Wer kann mit wem?

Videokonferenzsystem meets Collaboration-Tool

29.01.2015
Von  und Rolf Bergfeld
Marc Herzmann ist Lead Consultant im Bereich Consulting Services für Unified Communication & Collaboration bei Computacenter.

Interoperabilität zwischen Cisco, Microsoft und Polycom

Kernstück der Real-Presence-Plattform von Polycom - und somit oft schon Bestandteil einer existierenden Polycom-Architektur - ist die Distributed Media Application (DMA). Neben der Funktion als Management-Instanz und Registrar für Videoendpunkte ermöglicht die DMA die Interoperabilität mit Cisco-UC-Systemen und die Videoverbindung zwischen Cisco-Jabber-Clients und Polycom-Raumsystemen. Auch für Microsoft-Produkte bietet Polycom zahlreiche kompatible Lösungen an. Mit RealConnect etwa können Lync-Nutzer von der Microsoft-Umgebung aus per Tastendruck an HD-Audio- und Videokonferenzen mit den Polycom-Systemen teilnehmen, ohne eine neue Bedienung erlernen zu müssen - Gleiches gilt für die Planung und Einladung einer Konferenz mit Teilnehmern auf unterschiedlichen Technologieplattformen.

Besteht die Videokonferenzumgebung dagegen aus Cisco-Lösungen und sind diese in Microsofts Lync-Client zu integrieren, so übernimmt der Video-Conferencing-Server (VCS) von Cisco die Gateway-Funktion. Der VCS ist eine zentrale Komponente der Cisco-Architektur und unterstützt seit Version 8 die Interoperabilität zu Microsoft.

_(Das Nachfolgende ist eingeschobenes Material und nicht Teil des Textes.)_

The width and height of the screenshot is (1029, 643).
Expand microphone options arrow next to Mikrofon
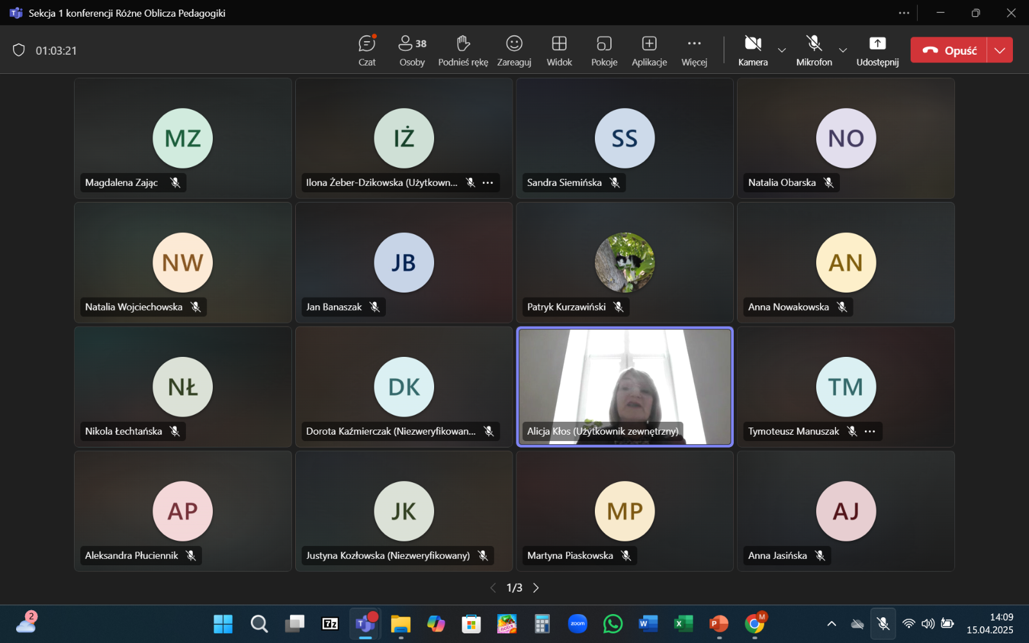coord(842,50)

Technisch basiert dies auf der beidseitigen Unterstützung des Standards H.264 SVC.

Die großen Hersteller öffnen sich zunehmend für eine einfachere Anbindung externer Lösungen.
Die großen Hersteller öffnen sich zunehmend für eine einfachere Anbindung externer Lösungen.
Foto: Computacenter

Content Sharing: Die großen Anbieter öffnen sich stärker

Die eigentliche Videokonferenz ist aber nur eine Seite der Medaille. Als ebenso relevant gilt inzwischen das Thema Content Sharing, also die Einbindung und gemeinsame Bearbeitung von Dokumenten während der Videokonferenz. Sowohl die Raumsysteme als auch die Collaboration-Clients bieten entsprechende Funktionen. Auch hier ist eine Verknüpfung sinnvoll, wenn auch etwas komplexer als die reine Video-/Audio-Verbindung.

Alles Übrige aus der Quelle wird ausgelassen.